If the fonts in your document use a non-standard encoding and the document structure does not contain a /ToUnicode table associated with these fonts, the text content extracted might be garbled. Many different encodings and fonts exist, and it is not possible to predict all of them. Some files are produced without this important metadata. Even though you can display and print the file properly, the file does not contain information about the meaning of the font/letter shapes. In this case, you must recreate the file or use OCR. (source)
Configuration
| Parameter | Description |
|---|---|
| Notes | Notes or helpful information about this operator's parameter settings. When you enter content in the Notes field, a yellow asterisk appears on the operator. |
| Data Source (HD) | The Hadoop data source. |
| Input Directory | The input directory that contains the files to parse (wildcards and patterns are supported, as well as single file selection).

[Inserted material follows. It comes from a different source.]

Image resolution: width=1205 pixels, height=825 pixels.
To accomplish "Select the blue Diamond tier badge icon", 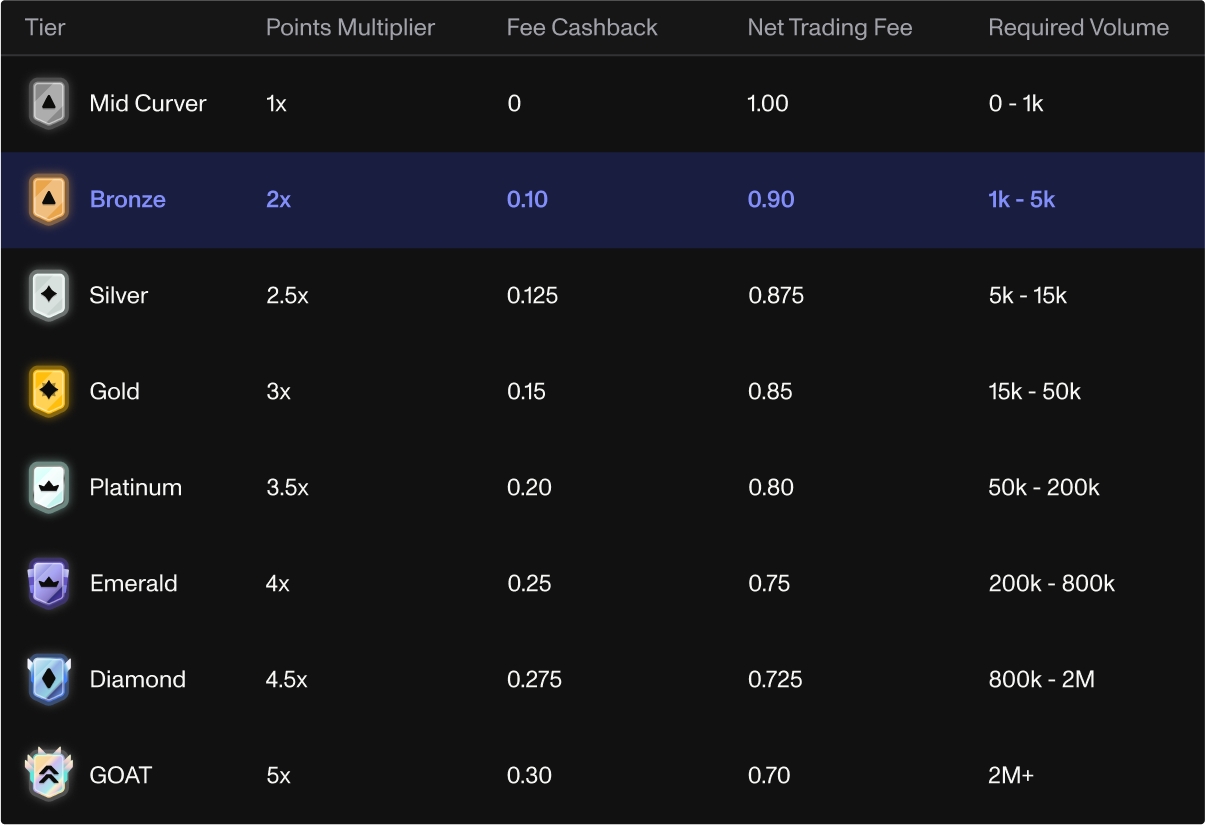I will click(x=48, y=680).
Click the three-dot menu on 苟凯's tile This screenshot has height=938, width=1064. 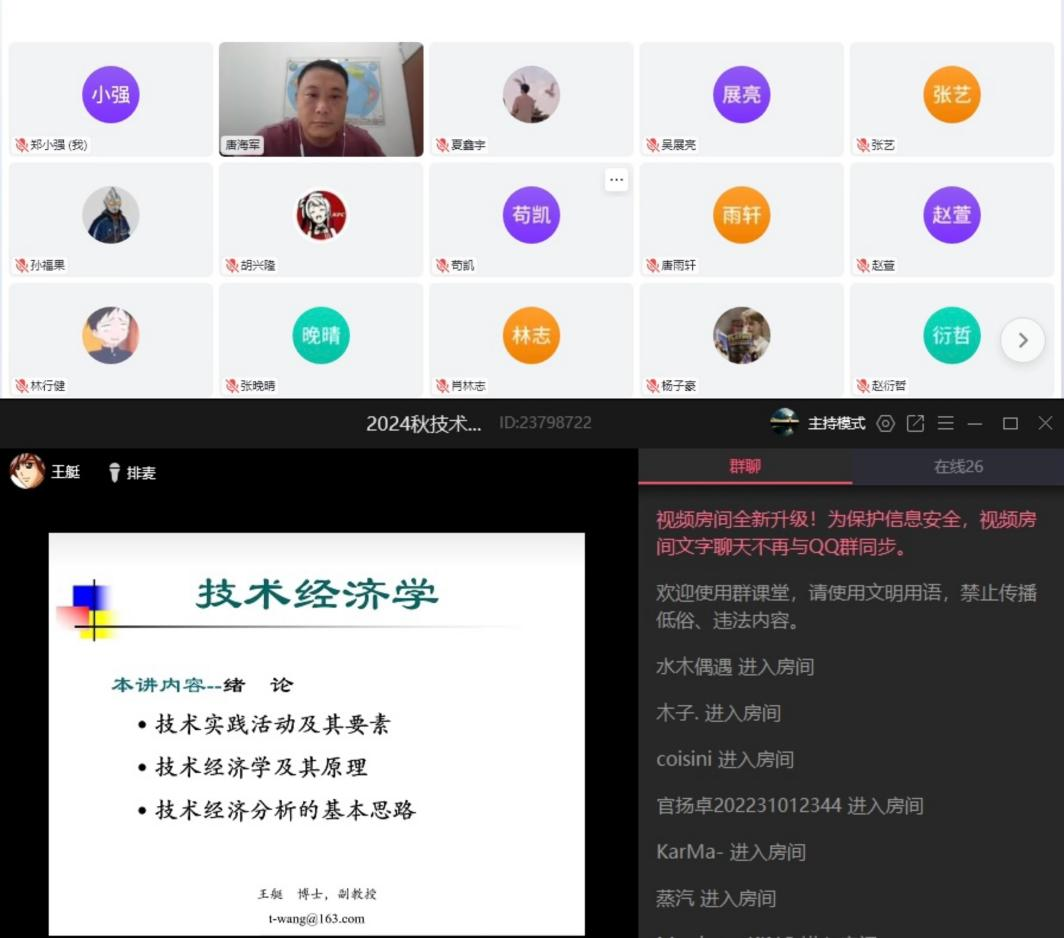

Tip: The input directory path can be entered manually, and the user can enter a regular expression as path pattern
(for example, /dir/user*/projectA*) The operator parses only files with selected extensions in the chosen directory its tree of subdirectories (other files are skipped). If no files with the selected extensions are found, the output is empty and the following error message is displayed in the addendum: "No files with selected extension were found in the input directory and subdirectories" Caution: Invalid Filenames Filenames with the following characters: {}[],| are not supported and cause the job to fail. |
| File Formats to Parse | Extensions of the files to parse from the available options.
Note: The filenames must explicitly include the extension. For example, a PDF file titled
mydoc is not read, but a PDF file titled
mydoc.pdf is read.
|
| Maximum Number of Characters per File | If a file has more characters than this limit, the file is not parsed. The default limit is 10,000,000 characters. The column
read_parse_error is set to true and an error is displayed in the output column
text_content.
Caution: Parsing Large Files This limit is set to avoid the Spark job hanging because the directory contains huge files that a user could try to parse by mistake. To parse these large files, increase this limit. Doing so may require tuning the Spark memory settings. |
| Storage Format | Select the format in which to store the results. The storage format is determined by your type of operator.
Typical formats are Avro, CSV, TSV, or Parquet. |
| Compression | Select the type of compression for the output.
Available Parquet compression options.
Available Avro compression options.
|
| Output Directory | The location to store the output files. |
| Output Name | The name to contain the results. |
| Overwrite Output | Specifies whether to delete existing data at that path.
|
| Advanced Spark Settings Automatic Optimization |
|
Output
This operator outputs a tabular data set (.TSV) with the following six columns.
- doc_index - a unique index created to identify the document.
- file_path - the original file path.
- file_extension - the extension of the file.
- text_content - the text content parsed from the document.
- read_or_parse_error - a boolean value that determines whether an error occurred while reading/parsing this document.
- true - an error occurred while reading or parsing. If an error occurred, it appears in the text_content column.
- false - no errors occurred while parsing this document.
- is_empty - a boolean value that is set to true if the file to be read is empty (or does not contain any alphanumeric characters).